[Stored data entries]
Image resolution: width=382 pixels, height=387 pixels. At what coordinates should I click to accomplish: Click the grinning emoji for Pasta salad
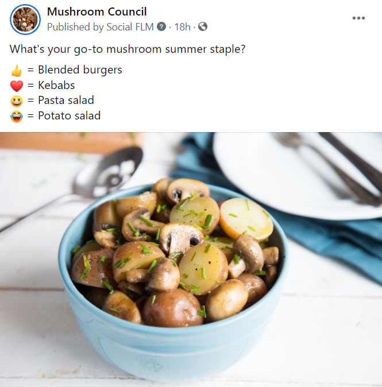click(x=17, y=101)
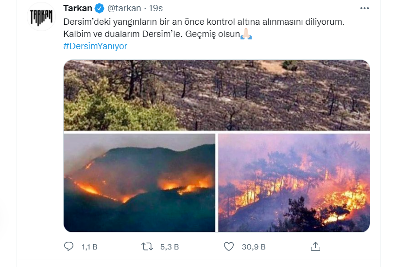Open the 19s timestamp link

156,8
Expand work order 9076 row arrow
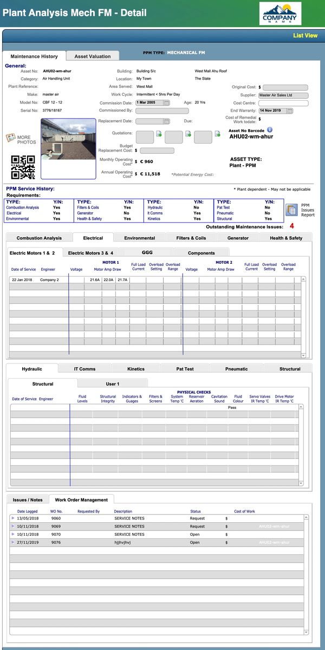The image size is (325, 650). click(13, 542)
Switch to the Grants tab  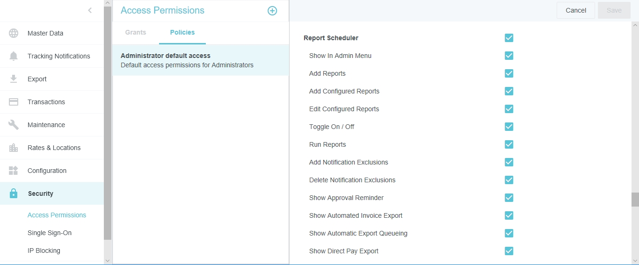click(x=136, y=32)
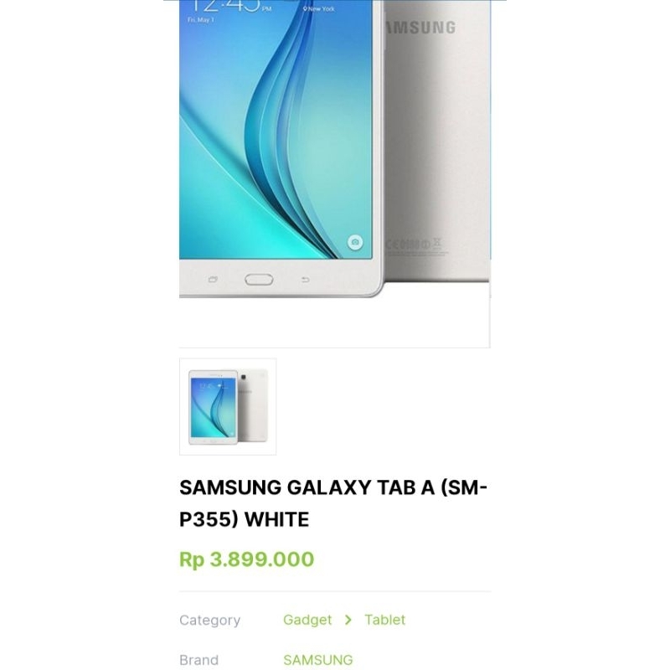Tap the camera shortcut icon on tablet screen

click(x=354, y=242)
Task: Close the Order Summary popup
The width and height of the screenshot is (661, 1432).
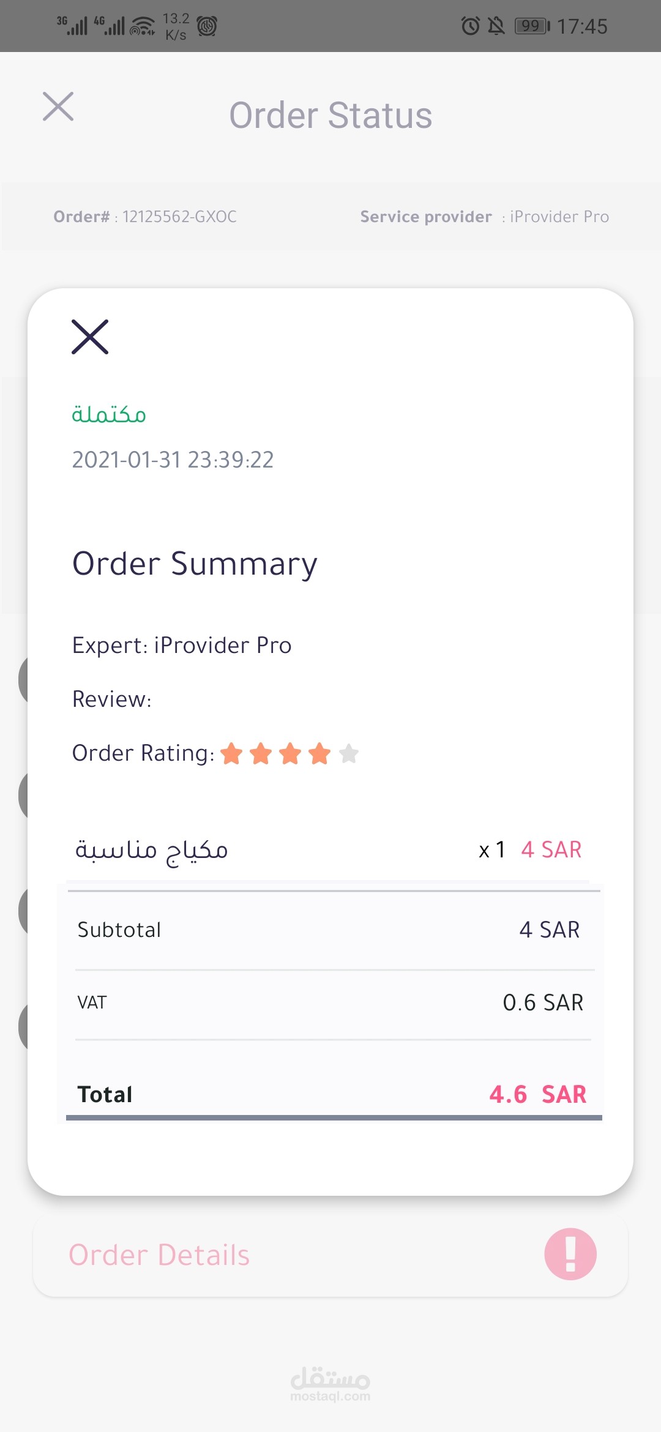Action: (90, 337)
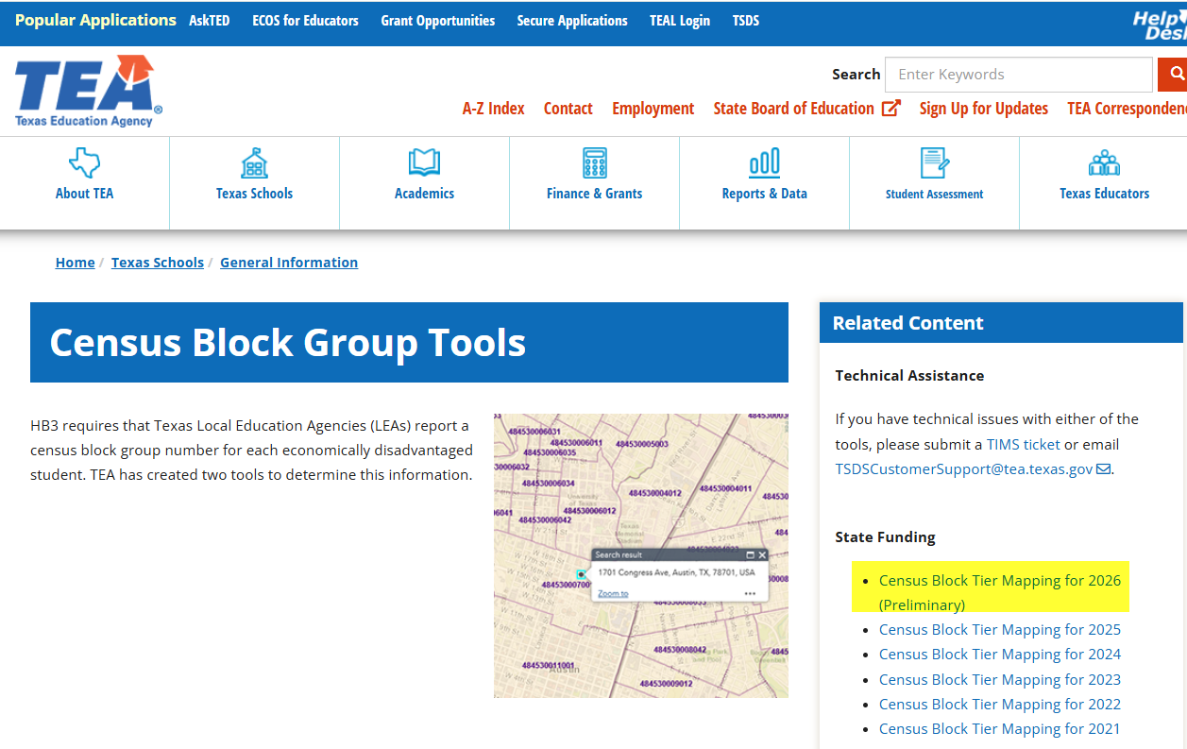The height and width of the screenshot is (749, 1187).
Task: Click the TIMS ticket link
Action: click(x=1023, y=444)
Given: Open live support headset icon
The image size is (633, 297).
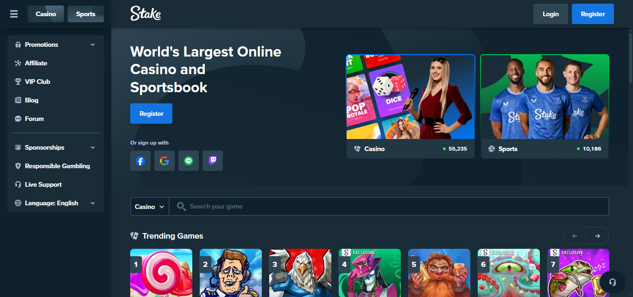Looking at the screenshot, I should point(613,282).
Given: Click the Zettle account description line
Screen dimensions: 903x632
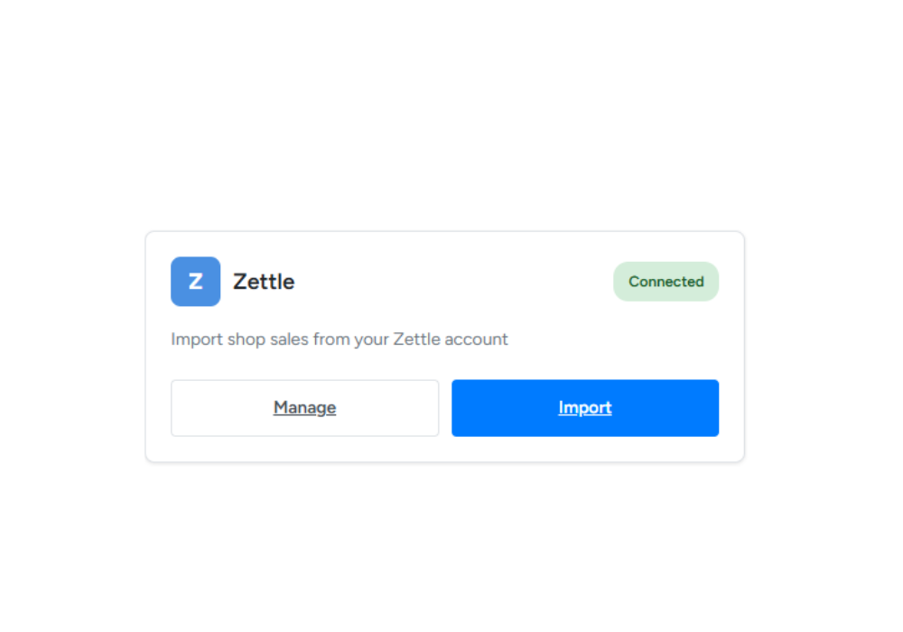Looking at the screenshot, I should click(339, 339).
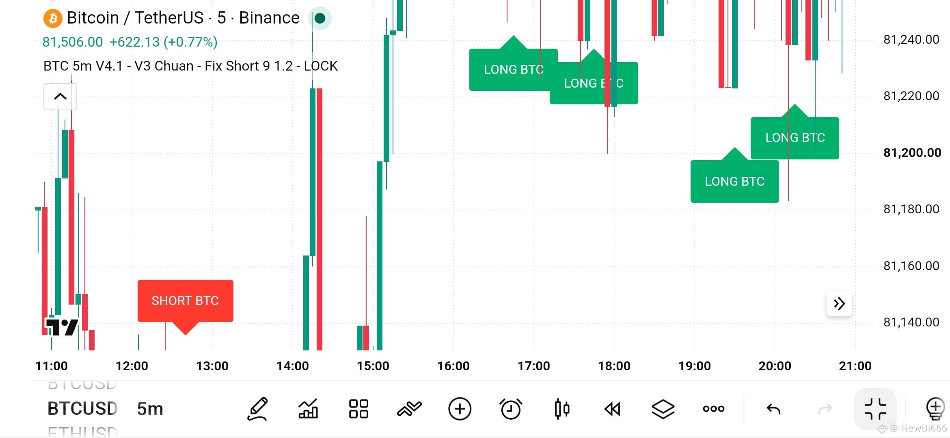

◆ **Directions**:
Indicate how many lines in the records above include the word "Given", giving no other content.

◆ **Solution**:
2